[The request] Duplicate the lines of the records word for word, starting at the beginning of the records and ending at the line that contains "center [749, 104].".

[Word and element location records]
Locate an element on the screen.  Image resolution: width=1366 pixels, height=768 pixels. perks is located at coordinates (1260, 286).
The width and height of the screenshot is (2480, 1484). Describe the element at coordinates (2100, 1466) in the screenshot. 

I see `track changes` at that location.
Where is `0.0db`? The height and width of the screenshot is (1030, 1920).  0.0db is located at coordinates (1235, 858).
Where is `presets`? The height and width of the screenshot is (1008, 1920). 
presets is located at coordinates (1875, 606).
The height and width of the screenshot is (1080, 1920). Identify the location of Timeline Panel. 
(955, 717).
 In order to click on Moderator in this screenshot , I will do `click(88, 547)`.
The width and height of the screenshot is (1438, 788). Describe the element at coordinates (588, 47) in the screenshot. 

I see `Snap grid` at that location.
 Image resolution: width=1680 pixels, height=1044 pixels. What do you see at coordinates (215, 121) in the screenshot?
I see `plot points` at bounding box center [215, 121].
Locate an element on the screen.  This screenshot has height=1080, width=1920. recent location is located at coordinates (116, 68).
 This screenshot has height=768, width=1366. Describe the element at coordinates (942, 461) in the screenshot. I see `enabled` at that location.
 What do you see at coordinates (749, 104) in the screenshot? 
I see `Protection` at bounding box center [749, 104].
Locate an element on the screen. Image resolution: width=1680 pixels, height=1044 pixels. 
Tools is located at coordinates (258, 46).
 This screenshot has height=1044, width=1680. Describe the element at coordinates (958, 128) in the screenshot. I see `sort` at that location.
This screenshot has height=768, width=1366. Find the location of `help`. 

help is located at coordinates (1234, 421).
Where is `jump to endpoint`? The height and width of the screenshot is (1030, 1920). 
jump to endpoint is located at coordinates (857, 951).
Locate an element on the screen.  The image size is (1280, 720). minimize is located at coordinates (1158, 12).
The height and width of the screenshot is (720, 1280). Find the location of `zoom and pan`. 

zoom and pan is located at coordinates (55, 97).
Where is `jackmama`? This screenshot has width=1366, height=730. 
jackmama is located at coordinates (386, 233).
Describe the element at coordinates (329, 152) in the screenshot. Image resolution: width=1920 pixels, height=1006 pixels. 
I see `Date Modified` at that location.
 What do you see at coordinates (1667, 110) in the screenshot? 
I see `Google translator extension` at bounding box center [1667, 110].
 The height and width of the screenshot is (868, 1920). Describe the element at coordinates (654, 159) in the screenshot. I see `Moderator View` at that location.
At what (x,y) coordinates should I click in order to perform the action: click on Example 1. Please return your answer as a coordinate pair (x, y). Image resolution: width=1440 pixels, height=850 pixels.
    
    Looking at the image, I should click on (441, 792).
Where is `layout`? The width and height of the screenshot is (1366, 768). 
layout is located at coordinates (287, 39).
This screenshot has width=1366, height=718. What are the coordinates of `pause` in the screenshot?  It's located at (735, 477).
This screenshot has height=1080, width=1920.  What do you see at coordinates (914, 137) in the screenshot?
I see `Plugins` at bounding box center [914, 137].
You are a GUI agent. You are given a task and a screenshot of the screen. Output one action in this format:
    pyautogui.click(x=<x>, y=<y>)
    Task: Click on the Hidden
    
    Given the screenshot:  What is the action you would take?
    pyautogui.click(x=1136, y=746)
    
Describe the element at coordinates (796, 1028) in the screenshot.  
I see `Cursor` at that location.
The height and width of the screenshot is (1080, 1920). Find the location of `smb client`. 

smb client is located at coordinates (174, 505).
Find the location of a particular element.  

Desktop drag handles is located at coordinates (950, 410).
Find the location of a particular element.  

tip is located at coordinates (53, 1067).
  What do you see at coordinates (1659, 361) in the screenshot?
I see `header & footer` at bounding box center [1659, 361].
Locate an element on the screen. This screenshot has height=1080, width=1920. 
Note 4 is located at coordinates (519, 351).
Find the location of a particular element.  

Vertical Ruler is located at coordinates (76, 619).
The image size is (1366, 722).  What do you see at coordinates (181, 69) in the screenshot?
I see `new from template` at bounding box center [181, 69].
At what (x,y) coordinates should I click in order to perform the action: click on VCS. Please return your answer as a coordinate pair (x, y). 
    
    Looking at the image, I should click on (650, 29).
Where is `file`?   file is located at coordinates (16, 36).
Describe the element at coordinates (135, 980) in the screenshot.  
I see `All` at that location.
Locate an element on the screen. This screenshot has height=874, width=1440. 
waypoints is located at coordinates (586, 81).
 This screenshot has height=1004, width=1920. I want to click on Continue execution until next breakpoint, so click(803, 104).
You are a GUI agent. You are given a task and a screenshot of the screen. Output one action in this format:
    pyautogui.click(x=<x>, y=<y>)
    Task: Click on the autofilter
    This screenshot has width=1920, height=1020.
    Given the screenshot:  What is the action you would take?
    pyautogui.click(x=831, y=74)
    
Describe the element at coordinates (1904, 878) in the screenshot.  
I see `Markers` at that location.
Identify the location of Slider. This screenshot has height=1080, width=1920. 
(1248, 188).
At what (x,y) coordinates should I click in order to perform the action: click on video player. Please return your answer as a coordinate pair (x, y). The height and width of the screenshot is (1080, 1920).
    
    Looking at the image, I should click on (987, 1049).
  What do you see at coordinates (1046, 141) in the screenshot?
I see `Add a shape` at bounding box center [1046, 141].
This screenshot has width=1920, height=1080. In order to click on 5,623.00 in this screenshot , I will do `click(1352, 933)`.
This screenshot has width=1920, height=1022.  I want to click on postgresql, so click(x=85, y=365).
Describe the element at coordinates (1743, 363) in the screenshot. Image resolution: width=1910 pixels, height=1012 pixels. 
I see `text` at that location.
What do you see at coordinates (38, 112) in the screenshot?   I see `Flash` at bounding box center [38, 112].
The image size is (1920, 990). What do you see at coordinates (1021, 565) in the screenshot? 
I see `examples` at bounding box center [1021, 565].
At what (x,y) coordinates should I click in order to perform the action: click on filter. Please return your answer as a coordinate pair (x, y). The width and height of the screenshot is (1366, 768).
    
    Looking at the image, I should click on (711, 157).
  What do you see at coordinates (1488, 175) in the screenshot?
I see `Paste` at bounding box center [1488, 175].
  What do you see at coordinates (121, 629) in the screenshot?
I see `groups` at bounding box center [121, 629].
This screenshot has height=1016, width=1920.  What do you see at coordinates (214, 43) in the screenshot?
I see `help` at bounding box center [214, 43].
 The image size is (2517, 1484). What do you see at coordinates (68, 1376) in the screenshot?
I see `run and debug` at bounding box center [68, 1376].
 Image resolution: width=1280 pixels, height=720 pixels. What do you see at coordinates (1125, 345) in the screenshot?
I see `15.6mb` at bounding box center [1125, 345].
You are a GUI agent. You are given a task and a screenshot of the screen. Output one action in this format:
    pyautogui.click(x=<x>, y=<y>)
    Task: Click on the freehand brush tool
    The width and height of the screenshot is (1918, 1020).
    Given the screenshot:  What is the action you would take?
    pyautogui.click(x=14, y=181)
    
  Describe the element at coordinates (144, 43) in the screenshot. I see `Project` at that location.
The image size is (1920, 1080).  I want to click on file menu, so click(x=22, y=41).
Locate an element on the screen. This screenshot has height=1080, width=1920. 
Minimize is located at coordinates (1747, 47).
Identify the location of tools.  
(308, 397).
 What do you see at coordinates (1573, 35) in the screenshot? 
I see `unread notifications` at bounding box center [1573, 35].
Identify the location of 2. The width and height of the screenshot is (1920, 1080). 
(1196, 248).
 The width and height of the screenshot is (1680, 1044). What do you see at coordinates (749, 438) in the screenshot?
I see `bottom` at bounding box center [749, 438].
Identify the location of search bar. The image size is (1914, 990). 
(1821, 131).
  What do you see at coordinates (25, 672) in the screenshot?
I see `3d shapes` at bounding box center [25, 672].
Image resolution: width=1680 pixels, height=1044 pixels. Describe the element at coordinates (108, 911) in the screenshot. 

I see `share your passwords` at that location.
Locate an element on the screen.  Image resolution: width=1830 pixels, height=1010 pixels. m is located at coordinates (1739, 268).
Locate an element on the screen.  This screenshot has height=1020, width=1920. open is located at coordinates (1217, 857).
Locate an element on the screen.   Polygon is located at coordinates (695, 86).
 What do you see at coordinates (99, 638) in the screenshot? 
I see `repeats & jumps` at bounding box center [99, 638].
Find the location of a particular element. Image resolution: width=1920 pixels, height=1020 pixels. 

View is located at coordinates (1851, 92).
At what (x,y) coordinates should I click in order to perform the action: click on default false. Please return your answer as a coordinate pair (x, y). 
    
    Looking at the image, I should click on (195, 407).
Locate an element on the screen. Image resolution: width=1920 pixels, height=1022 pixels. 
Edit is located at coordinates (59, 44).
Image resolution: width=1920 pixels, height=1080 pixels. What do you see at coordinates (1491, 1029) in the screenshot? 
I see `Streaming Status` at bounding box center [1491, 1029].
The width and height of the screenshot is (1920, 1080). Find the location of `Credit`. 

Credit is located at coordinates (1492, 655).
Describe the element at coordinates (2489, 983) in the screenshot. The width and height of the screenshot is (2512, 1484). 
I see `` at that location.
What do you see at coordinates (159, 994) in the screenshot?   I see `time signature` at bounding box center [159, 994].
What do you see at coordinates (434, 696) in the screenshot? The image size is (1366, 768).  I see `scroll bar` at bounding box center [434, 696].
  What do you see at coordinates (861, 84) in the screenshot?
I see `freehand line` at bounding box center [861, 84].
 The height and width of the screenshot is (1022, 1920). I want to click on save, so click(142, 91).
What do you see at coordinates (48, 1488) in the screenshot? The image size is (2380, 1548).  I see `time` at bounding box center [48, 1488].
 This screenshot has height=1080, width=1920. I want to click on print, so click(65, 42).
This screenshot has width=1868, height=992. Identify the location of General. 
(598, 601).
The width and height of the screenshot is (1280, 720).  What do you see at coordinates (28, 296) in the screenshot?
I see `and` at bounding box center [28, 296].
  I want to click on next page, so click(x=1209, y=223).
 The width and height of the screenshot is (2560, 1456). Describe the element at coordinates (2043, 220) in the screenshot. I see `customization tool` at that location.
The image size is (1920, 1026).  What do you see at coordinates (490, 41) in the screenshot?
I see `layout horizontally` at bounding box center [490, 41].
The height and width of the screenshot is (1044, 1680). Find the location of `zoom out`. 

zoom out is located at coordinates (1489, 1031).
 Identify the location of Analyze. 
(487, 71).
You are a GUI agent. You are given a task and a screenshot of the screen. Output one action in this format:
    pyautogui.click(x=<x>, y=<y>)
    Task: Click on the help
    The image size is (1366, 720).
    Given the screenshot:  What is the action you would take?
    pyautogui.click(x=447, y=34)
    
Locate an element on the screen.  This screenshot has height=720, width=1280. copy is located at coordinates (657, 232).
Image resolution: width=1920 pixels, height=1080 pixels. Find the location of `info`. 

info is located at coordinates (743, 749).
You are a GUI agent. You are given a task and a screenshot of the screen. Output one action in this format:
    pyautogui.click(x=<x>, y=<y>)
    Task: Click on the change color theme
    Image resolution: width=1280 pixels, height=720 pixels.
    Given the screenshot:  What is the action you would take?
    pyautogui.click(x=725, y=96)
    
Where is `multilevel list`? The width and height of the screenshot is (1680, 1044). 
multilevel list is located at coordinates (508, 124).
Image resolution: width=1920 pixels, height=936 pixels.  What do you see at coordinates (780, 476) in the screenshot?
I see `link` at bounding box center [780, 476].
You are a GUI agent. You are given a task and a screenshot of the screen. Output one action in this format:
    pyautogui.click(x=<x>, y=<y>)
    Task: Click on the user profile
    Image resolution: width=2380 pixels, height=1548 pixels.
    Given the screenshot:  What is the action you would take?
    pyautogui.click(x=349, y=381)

[Result]
Locate an element on the screen.  Image resolution: width=1366 pixels, height=768 pixels. perks is located at coordinates (1260, 286).
The width and height of the screenshot is (2480, 1484). Describe the element at coordinates (2100, 1466) in the screenshot. 

I see `track changes` at that location.
Where is `0.0db`? The height and width of the screenshot is (1030, 1920).  0.0db is located at coordinates (1235, 858).
Where is `presets`? The height and width of the screenshot is (1008, 1920). 
presets is located at coordinates (1875, 606).
The height and width of the screenshot is (1080, 1920). Identify the location of Timeline Panel. 
(955, 717).
 In order to click on Moderator in this screenshot , I will do `click(88, 547)`.
The width and height of the screenshot is (1438, 788). Describe the element at coordinates (588, 47) in the screenshot. 

I see `Snap grid` at that location.
 Image resolution: width=1680 pixels, height=1044 pixels. What do you see at coordinates (215, 121) in the screenshot?
I see `plot points` at bounding box center [215, 121].
Locate an element on the screen.  This screenshot has height=1080, width=1920. recent location is located at coordinates (116, 68).
 This screenshot has height=768, width=1366. Describe the element at coordinates (942, 461) in the screenshot. I see `enabled` at that location.
 What do you see at coordinates (749, 104) in the screenshot? 
I see `Protection` at bounding box center [749, 104].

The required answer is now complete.